Now, a graduation is a graduation. I have been to a handful; all sweet, gracious, and momentous. My own high school graduation was one of the most special days of my life: a celebration of my dedication to hard work, the sacrifices my family and I made, and a full appreciation for my success. Other than my own graduation, I always appreciated the short speeches, the glowing families, and the warm, value of the moment.
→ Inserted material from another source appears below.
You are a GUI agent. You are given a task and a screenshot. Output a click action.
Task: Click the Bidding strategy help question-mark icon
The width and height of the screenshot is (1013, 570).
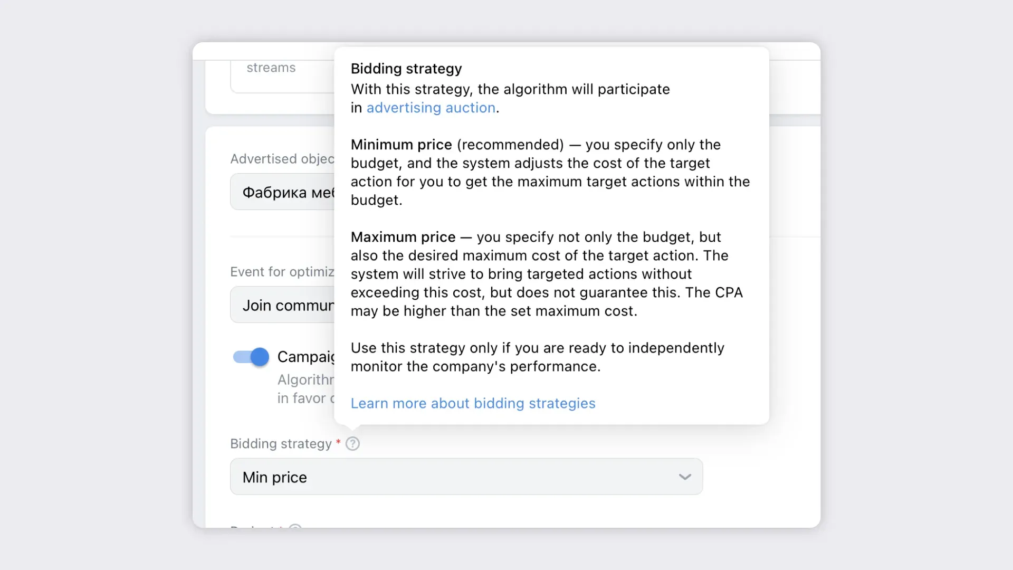(352, 444)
I expected the ProsperUS graduation to be similar: a few short speeches, a handing of diplomas, and some awe-inspired families, all endlessly proud of their graduates. The graduation was held at a place called The Freedom House. The Freedom House is a place where asylum-seeking refugees are given housing, food, and care from deep-hearted volunteers they call “mom (insert first name).” Prath and I wandered around the outside of Freedom House, looking for the entrance to the graduation. As we wandered, I noted the surrounding area: a bit decrepit, relatively deserted, and eerily quiet. We finally found the entrance, a grey door that led us up a steep flight of stairs inside a church. We walked in a few minutes late (an unfortunate result of us searing for the entrance) to a speech from one of the moms. She was glowing, radiating graciousness towards ProsperUS, and exuding the pride only a mother could display. We quickly sped to our seats and sat down mid-speech, with not enough time to look around. When she finished I glanced around the room. It was filled with East African refugees and their families, beaming the most I’ve ever seen. Two ProsperUS employees spoke, followed by one of the program graduates. His English exceeded everything I had anticipated, and his graciousness came from deep within. “Thank you ProsperUS, without you I would not have had this chance at a future here.” I felt it deeply.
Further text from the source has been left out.